Record list

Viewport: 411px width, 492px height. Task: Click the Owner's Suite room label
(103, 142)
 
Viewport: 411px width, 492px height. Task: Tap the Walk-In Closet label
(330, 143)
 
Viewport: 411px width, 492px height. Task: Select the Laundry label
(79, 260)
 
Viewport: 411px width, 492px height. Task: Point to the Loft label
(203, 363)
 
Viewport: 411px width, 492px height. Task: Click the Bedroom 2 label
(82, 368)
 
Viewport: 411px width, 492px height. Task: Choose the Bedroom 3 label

Task prompt
Can you swap every "label" in the entries above for "tag" and write those entries out again with nothing else altered?

Complete answer
Viewport: 411px width, 492px height. Task: Click the Owner's Suite room tag
(103, 142)
 
Viewport: 411px width, 492px height. Task: Tap the Walk-In Closet tag
(330, 143)
 
Viewport: 411px width, 492px height. Task: Select the Laundry tag
(79, 260)
 
Viewport: 411px width, 492px height. Task: Point to the Loft tag
(203, 363)
 
Viewport: 411px width, 492px height. Task: Click the Bedroom 2 tag
(82, 368)
 
Viewport: 411px width, 492px height. Task: Choose the Bedroom 3 tag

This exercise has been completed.